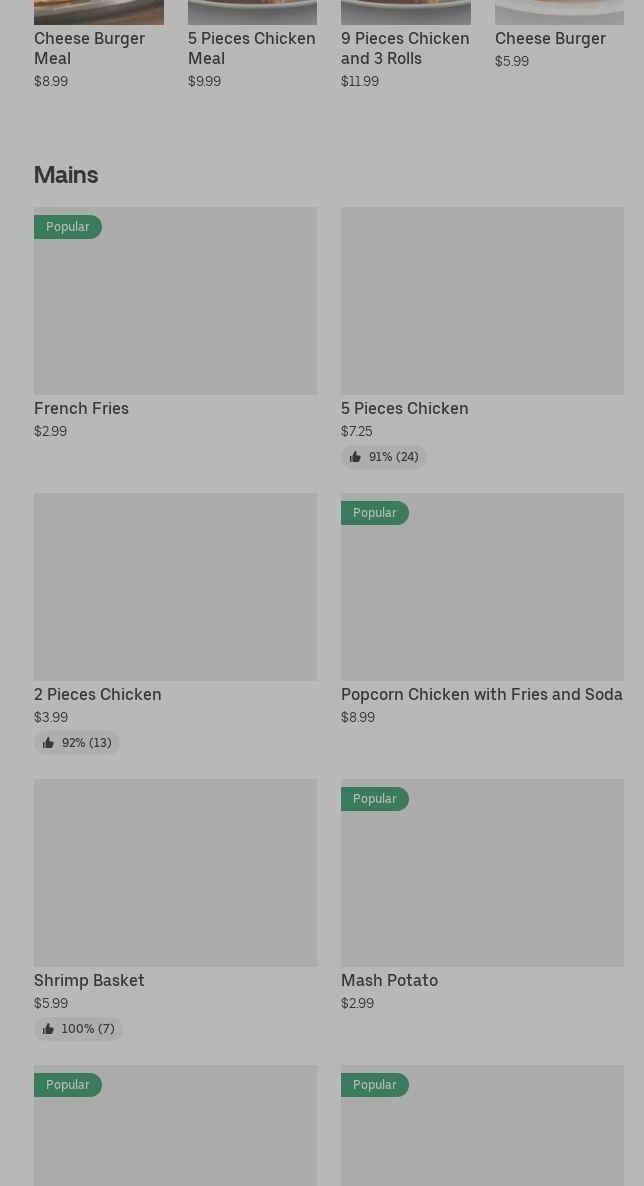The image size is (644, 1186).
Task: Open the 5 Pieces Chicken Meal link
Action: tap(251, 48)
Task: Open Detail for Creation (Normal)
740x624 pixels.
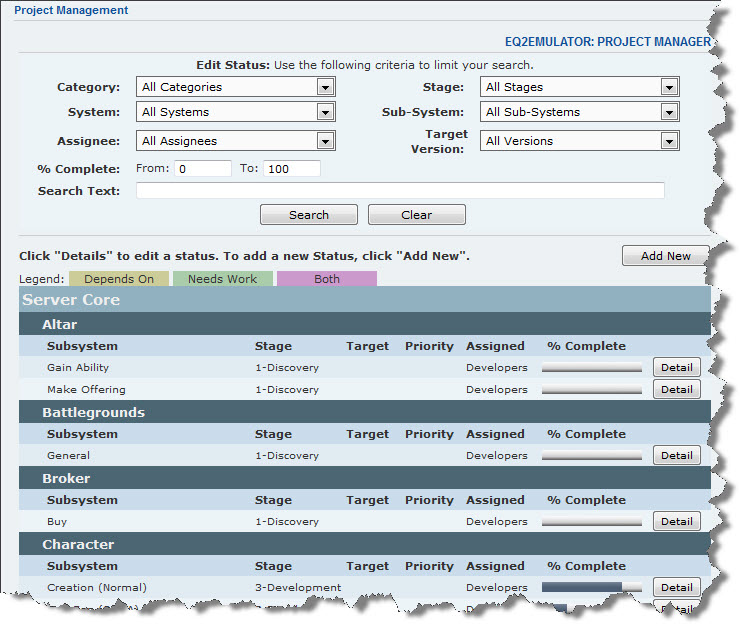Action: [x=676, y=588]
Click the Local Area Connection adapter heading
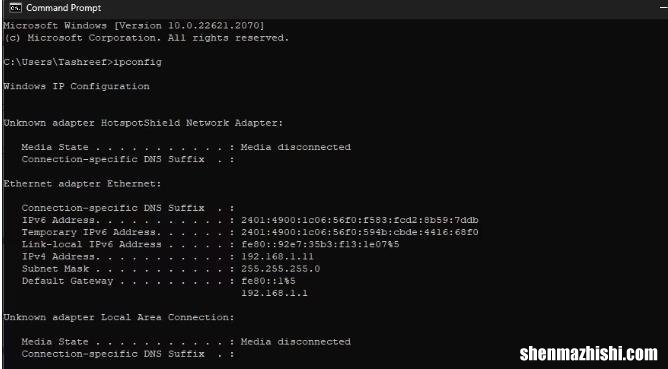This screenshot has height=369, width=668. [x=119, y=318]
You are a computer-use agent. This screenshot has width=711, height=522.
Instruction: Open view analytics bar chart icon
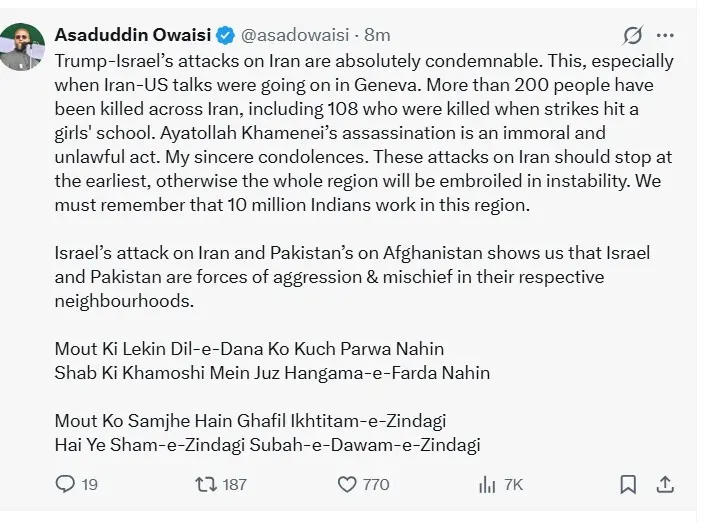488,484
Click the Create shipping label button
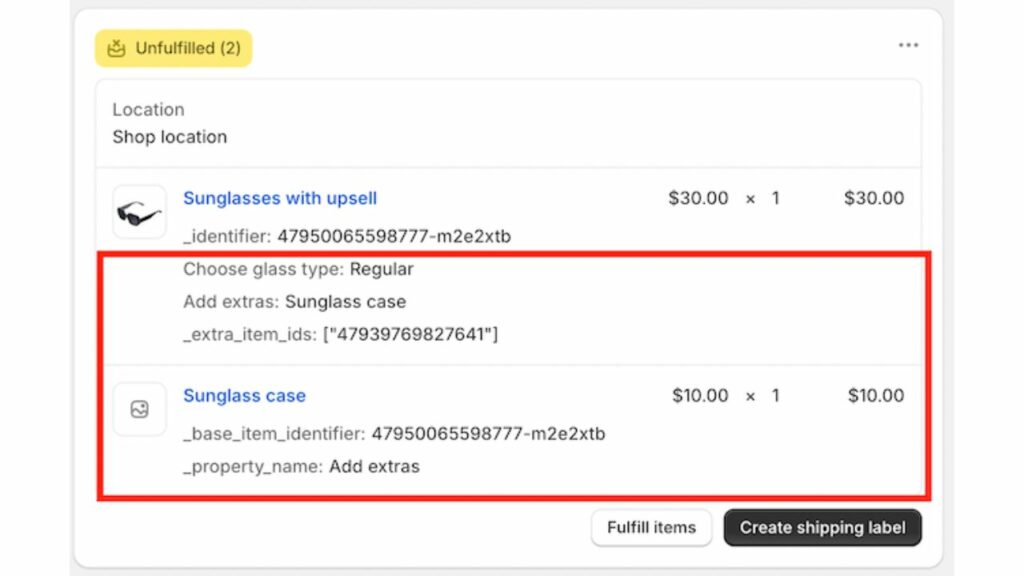This screenshot has height=576, width=1024. tap(822, 527)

____

→ What to do
Which lines run from the one that holds "You are a computer-use" to the final line of the records above? Return them exactly, and skip the pictures.

→ Solution
You are a computer-use agent. This screenshot has width=711, height=522.
Instruction: Open view analytics bar chart icon
488,484
Click the Create shipping label button
This screenshot has height=576, width=1024. tap(822, 527)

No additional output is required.